→ What you will do:
Return all of the entries below exactly as they are given.

★ ★ ★ ★ ★ ★ ★

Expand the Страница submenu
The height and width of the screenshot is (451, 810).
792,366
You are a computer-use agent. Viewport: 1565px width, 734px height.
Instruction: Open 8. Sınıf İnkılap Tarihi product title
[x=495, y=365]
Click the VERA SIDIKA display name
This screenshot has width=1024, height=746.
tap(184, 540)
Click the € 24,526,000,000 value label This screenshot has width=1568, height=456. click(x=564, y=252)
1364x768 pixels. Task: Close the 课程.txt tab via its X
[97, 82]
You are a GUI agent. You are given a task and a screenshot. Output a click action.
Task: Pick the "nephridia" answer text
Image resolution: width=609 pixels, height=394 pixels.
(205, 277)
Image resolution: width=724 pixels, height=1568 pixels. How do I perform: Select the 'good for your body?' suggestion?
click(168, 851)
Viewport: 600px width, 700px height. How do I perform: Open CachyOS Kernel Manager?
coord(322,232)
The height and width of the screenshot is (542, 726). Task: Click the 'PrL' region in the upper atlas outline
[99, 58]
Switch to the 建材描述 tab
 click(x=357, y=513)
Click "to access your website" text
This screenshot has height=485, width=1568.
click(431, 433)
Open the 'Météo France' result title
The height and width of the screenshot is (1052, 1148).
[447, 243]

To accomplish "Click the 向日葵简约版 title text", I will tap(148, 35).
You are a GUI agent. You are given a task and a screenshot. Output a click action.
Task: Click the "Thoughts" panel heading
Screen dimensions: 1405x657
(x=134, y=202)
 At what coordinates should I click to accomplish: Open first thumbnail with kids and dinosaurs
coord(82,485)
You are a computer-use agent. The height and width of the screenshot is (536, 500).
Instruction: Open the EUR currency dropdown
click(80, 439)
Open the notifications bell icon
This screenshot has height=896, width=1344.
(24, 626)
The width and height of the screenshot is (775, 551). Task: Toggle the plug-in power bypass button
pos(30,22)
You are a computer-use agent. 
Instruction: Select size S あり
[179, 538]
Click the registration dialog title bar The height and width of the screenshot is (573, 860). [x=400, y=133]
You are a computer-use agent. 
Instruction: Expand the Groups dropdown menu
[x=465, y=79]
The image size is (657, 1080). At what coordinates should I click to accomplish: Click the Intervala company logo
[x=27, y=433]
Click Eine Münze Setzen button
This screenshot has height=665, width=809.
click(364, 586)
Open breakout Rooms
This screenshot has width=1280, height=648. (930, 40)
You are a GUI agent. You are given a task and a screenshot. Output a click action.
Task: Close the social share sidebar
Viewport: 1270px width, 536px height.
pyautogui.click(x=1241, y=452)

★ ★ ★ ★ ★ ★ ★

→ Output of the task:
Expand the Страница submenu
The height and width of the screenshot is (451, 810).
792,366
You are a computer-use agent. Viewport: 1565px width, 734px height.
Instruction: Open 8. Sınıf İnkılap Tarihi product title
[x=495, y=365]
Click the VERA SIDIKA display name
This screenshot has width=1024, height=746.
tap(184, 540)
Click the € 24,526,000,000 value label This screenshot has width=1568, height=456. click(x=564, y=252)
1364x768 pixels. Task: Close the 课程.txt tab via its X
[97, 82]
You are a GUI agent. You are given a task and a screenshot. Output a click action.
Task: Pick the "nephridia" answer text
Image resolution: width=609 pixels, height=394 pixels.
(205, 277)
Image resolution: width=724 pixels, height=1568 pixels. How do I perform: Select the 'good for your body?' suggestion?
click(168, 851)
Viewport: 600px width, 700px height. How do I perform: Open CachyOS Kernel Manager?
coord(322,232)
The height and width of the screenshot is (542, 726). Task: Click the 'PrL' region in the upper atlas outline
[99, 58]
Switch to the 建材描述 tab
 click(x=357, y=513)
Click "to access your website" text
This screenshot has height=485, width=1568.
click(431, 433)
Open the 'Météo France' result title
The height and width of the screenshot is (1052, 1148).
[447, 243]

To accomplish "Click the 向日葵简约版 title text", I will tap(148, 35).
You are a GUI agent. You are given a task and a screenshot. Output a click action.
Task: Click the "Thoughts" panel heading
Screen dimensions: 1405x657
(x=134, y=202)
 At what coordinates should I click to accomplish: Open first thumbnail with kids and dinosaurs
coord(82,485)
You are a computer-use agent. The height and width of the screenshot is (536, 500).
Instruction: Open the EUR currency dropdown
click(80, 439)
Open the notifications bell icon
This screenshot has height=896, width=1344.
(24, 626)
The width and height of the screenshot is (775, 551). Task: Toggle the plug-in power bypass button
pos(30,22)
You are a computer-use agent. 
Instruction: Select size S あり
[179, 538]
Click the registration dialog title bar The height and width of the screenshot is (573, 860). [x=400, y=133]
You are a computer-use agent. 
Instruction: Expand the Groups dropdown menu
[x=465, y=79]
The image size is (657, 1080). At what coordinates should I click to accomplish: Click the Intervala company logo
[x=27, y=433]
Click Eine Münze Setzen button
This screenshot has height=665, width=809.
click(364, 586)
Open breakout Rooms
This screenshot has width=1280, height=648. (930, 40)
You are a GUI agent. You are given a task and a screenshot. Output a click action.
Task: Close the social share sidebar
Viewport: 1270px width, 536px height.
pyautogui.click(x=1241, y=452)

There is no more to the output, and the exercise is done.